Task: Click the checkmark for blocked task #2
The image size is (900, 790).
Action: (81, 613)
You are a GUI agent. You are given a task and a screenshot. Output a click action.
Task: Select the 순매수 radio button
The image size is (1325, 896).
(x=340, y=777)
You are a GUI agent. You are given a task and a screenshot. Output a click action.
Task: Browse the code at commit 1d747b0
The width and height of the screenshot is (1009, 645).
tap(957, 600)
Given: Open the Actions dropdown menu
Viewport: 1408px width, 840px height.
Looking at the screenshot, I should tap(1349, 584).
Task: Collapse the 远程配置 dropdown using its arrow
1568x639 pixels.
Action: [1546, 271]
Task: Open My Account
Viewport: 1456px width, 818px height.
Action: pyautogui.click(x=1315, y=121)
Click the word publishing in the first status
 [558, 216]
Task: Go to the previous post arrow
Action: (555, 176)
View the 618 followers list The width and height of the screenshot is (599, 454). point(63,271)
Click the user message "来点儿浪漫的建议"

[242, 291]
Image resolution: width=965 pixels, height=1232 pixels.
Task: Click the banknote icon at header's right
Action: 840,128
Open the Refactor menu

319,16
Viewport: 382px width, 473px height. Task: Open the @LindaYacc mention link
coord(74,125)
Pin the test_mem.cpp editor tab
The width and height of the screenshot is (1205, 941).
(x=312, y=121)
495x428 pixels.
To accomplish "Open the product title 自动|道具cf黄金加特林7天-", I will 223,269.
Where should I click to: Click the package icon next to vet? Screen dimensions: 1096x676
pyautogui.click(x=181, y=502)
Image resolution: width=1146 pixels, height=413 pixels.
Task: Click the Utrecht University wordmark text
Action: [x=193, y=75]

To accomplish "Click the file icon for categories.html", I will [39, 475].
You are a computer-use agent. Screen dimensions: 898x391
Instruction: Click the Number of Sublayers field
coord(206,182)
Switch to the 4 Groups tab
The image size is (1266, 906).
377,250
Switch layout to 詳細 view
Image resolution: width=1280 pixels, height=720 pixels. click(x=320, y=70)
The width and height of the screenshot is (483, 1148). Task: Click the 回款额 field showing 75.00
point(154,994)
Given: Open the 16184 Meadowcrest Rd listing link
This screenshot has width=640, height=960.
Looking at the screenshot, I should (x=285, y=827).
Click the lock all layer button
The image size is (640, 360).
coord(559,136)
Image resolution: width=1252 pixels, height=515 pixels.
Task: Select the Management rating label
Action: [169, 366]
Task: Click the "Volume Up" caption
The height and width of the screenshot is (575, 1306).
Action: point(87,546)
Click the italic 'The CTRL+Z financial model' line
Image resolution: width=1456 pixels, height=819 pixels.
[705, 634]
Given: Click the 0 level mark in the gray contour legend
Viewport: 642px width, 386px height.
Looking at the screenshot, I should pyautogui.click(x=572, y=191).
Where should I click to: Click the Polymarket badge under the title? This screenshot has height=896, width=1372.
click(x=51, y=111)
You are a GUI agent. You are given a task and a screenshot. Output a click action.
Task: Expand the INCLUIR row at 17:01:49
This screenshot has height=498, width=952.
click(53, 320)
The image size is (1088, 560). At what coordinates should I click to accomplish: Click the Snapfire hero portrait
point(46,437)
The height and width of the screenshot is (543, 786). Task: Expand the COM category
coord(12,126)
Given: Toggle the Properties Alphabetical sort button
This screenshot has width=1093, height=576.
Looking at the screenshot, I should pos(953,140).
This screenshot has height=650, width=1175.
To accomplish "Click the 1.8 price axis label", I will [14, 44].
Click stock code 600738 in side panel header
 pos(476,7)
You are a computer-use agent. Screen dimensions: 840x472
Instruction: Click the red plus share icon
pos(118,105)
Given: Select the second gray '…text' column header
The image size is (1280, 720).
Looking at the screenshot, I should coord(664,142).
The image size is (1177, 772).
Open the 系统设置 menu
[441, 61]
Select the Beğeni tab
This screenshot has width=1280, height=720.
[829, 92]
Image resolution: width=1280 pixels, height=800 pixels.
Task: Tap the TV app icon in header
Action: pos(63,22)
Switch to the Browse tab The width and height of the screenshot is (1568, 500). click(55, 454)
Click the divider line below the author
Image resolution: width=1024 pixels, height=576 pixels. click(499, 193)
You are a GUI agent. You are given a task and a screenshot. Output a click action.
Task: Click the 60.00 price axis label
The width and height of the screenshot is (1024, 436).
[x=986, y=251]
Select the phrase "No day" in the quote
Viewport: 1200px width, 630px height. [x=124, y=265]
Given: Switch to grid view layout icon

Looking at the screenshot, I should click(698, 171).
--
> [Task prompt]:
What is the number of lines in the entries above that hold the string "computer"? Please state that number alone.

> [Answer box]:
2